Deine Aufgabe
Filtere aus den folgenden Einträgen alle Zeilen heraus, in denen die Zeichenfolge „screenshot“ vorkommt, und gib sie unverändert wieder. Groß- und Kleinschreibung sind dabei zu beachten.

Datenauszug
********************
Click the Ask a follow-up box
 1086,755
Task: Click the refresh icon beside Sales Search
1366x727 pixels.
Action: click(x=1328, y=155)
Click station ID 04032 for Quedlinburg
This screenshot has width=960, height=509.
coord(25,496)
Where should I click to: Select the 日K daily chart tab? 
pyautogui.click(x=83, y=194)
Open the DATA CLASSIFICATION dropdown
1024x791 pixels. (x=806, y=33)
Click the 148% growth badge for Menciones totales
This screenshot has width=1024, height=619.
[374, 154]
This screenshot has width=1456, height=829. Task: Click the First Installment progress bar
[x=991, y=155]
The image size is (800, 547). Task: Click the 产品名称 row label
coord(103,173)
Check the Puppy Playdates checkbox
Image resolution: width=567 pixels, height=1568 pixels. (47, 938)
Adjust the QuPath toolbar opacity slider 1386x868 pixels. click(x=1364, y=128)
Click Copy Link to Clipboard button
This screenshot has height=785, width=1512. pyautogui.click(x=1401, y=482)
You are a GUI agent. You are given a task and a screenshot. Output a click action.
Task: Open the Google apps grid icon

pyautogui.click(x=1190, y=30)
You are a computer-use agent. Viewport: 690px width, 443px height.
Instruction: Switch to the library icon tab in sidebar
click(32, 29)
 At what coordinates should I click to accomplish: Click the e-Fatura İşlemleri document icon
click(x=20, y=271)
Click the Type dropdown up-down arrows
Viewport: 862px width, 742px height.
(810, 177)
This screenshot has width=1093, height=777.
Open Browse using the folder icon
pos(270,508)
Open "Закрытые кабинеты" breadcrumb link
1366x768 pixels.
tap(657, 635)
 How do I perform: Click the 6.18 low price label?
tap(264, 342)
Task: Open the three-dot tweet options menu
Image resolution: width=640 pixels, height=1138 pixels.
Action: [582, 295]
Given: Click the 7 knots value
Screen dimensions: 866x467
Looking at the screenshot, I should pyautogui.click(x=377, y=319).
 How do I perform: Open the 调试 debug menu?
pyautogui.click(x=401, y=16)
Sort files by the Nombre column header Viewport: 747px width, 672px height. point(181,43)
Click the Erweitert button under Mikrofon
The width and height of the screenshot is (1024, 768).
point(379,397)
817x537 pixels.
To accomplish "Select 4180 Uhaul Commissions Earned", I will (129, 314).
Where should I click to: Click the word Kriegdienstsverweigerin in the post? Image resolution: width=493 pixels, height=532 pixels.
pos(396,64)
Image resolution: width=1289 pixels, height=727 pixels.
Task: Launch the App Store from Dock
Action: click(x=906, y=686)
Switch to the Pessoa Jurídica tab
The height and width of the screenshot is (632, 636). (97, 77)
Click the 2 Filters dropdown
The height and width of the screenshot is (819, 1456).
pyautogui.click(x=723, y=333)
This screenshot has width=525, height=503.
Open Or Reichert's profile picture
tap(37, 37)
********************
Ergebnis
This screenshot has width=960, height=509.
This screenshot has width=1024, height=619.
This screenshot has width=1456, height=829. Task: Click the First Installment progress bar
This screenshot has height=785, width=1512. pyautogui.click(x=1401, y=482)
You are a GUI agent. You are given a task and a screenshot. Output a click action.
This screenshot has width=1093, height=777.
Looking at the screenshot, I should pyautogui.click(x=377, y=319).
The width and height of the screenshot is (1024, 768).
The height and width of the screenshot is (632, 636). (97, 77)
The height and width of the screenshot is (819, 1456).
This screenshot has width=525, height=503.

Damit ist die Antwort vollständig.